A recent study looks at how the movie industry influences what we eat and how, in turn, Americans’ dietary habits have influenced cinematographers over the past decades.
Stanford researchers studied the 250 top-grossing Hollywood movies released between 1994 and 2018, including “Titanic”, “Avatar”, and “Black Panther”. They’ve found that most of them depict an unhealthy diet, which is unsurprising because cinematic art reflects the culture.
It wasn’t the researchers’ goal to scare the viewers or make them stop watching their favorite movies, but to encourage people to be more conscious about their food choices.
“Movies show unhealthy foods as being stereotypical, which Americans then see, reinforcing what is normative. You get this cycle that just spins round and round,” said study lead author Bradley Turnwald.
Here are some of the things researchers discovered:
- Overall, diets in most of the movies failed to meet the federal recommendations for saturated fat, fiber, and sodium.

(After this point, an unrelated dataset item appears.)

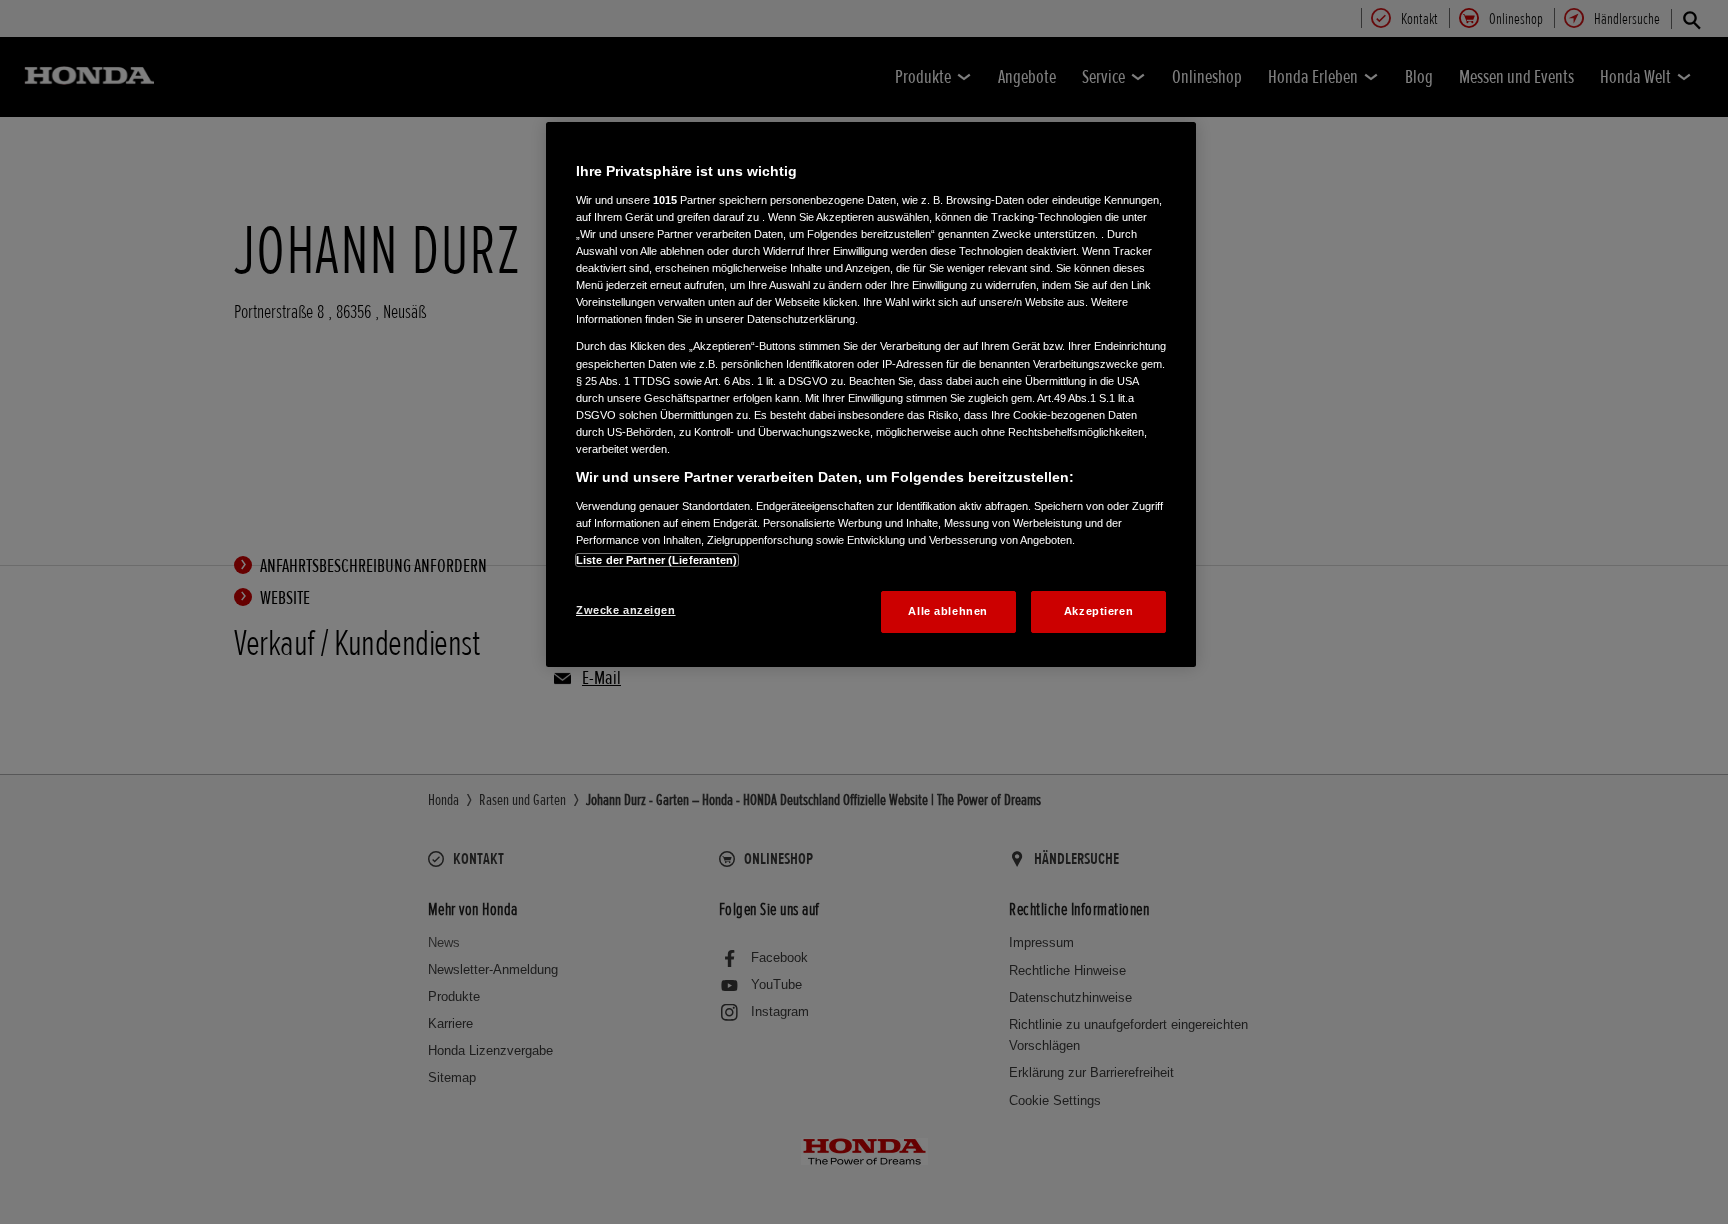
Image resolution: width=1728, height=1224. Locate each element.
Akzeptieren (1098, 611)
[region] (871, 394)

At the same time, there were a lot of alcoholic beverages and sugary foods depicted. Movie nutrition scores didn’t improve over the past 25 years.

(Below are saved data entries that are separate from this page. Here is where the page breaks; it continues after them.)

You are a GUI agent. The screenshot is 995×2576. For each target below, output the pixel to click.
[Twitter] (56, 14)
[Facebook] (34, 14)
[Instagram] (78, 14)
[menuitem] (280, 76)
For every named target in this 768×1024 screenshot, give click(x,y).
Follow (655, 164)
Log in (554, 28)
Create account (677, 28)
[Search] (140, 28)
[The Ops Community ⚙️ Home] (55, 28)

- The foods that showed up onscreen most often — candies, processed salty snacks, baked goods, etc.
- Fruits were the second-most common type of food. Authors say this matter needs further research because fruits are often a scene prop in a grocery store or dining room.

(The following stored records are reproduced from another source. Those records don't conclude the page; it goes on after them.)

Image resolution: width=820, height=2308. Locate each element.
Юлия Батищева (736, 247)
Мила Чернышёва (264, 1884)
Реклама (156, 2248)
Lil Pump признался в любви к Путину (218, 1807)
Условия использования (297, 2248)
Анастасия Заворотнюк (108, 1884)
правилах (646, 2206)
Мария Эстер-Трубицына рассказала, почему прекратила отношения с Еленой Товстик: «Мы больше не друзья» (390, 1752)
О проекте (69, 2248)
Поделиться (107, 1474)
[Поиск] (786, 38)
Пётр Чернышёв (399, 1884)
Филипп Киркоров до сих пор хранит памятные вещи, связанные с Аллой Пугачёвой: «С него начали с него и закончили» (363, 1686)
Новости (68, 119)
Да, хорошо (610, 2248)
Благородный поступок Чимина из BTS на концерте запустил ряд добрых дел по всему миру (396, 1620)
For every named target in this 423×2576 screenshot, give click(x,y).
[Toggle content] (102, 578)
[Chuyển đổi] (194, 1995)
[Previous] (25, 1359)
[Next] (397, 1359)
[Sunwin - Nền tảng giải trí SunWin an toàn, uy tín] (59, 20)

- Water appeared on-screen only slightly more than sodas and other sweetened beverages.
- About 40% of beverages were alcoholic; even among the G-rated movies (those with no age restrictions), almost 20% of drinks were alcoholic.
- Despite the tendency towards product placement and advertising in movies, only about 11% of food was branded.
“The foods depicted in popular movies send a clear message – not only about what is common to eat but also about what foods are appealing or cool to eat. If our favorite actors and superheroes aren’t eating salads, why should we?” says Alia Crum, assistant professor of psychology and senior author on the study.
Also, Crum believes “there is a great opportunity here for movie producers and actors to be empowered by these findings – to be more mindful of and take responsibility for the foods they portray on their screens for millions of people to see.”